I need to tell you something.  And trust me, I thought I was crazy when I decided to do this.  But I think it’s important for you to know.

I have no idea what I’m doing.

Didn’t expect a business coach to stay that, did you?  Neither did I.  But it’s time to peel back all the pretty colors and polished photos and take a good look at what it is to be an entrepreneur.

Most of the time we’re flying by the seat of our pants.  There’s no school that can prepare us for the amount of know-how we need, the constant pivots and dodges that are required, or the stress we’ll deal with.  Every day is a new idea, a new strategy, and a chance to show the world what we’re made of.

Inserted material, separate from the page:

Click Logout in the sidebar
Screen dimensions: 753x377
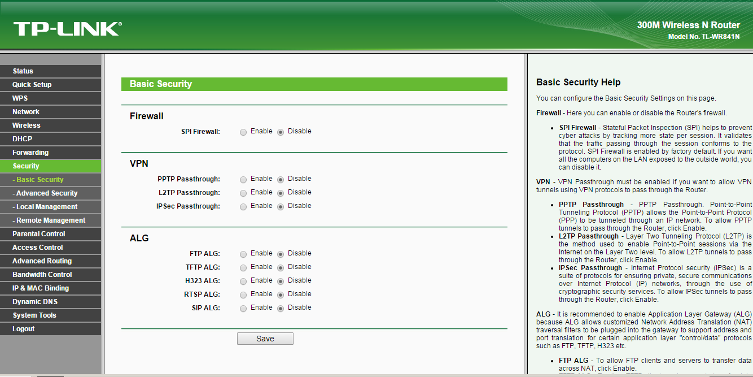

Which means I’m still figuring my shit out in spite of having done so much on my own.  In my first venture, I started a nonprofit – by myself.  I figured out how to complete the 40 page IRS application for tax exemption – by myself.  I led two teams to the Gulf Coast to rebuild after Katrina, including putting together the volunteer packets and liability waivers – by myself.  Know what my brain says?  “So what.”

Every entrepreneur I know (and a lot of non-entrepreneurs, too) struggle with imposter syndrome.  I was just visiting my friend in Chattanooga and he confided that he spent all week expecting to get fired.  He’s one of the most experienced developers I know!  To his surprise, the lead developer’s critique at the end of the week was, “You improved my code so much!”  He shouldn’t have been shocked, but he was.

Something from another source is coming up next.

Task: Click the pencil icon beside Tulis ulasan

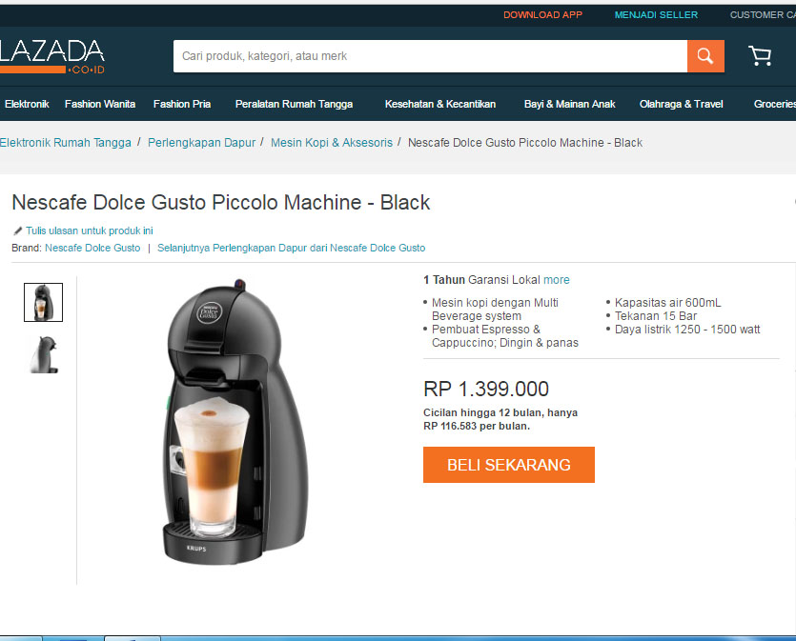Action: [18, 230]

So what the hell?  Why do our brains insist on sabotaging us?  We work so hard to learn everything we can about our chosen industry, what it means to run a business, how to market it to the world, deal with social media, etc., and still spend energy on our Shadow Self.  Why do we do it to ourselves?

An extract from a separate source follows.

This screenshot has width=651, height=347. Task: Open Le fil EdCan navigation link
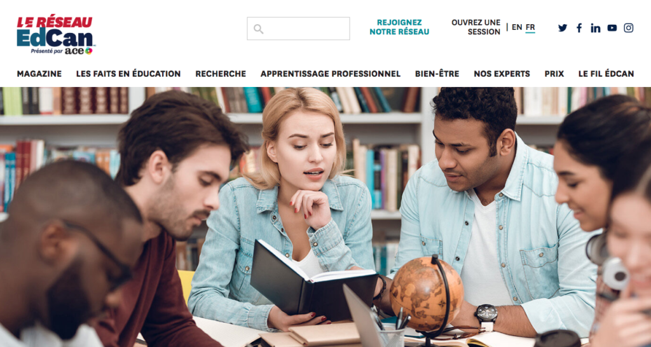tap(606, 74)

I can’t answer that, but I can tell you it won’t go away.  And maybe that’s a good thing.  With success often comes a dose of pride.  Maybe this is how our brains are keeping us humble.

Next time you see yourself thinking “I can’t do this” or “Who do I think I am?”, pause, take a deep breath, and let that thought go.  It’s fear and humility speaking, and it’s there only to acknowledge the big leap you’ve taken.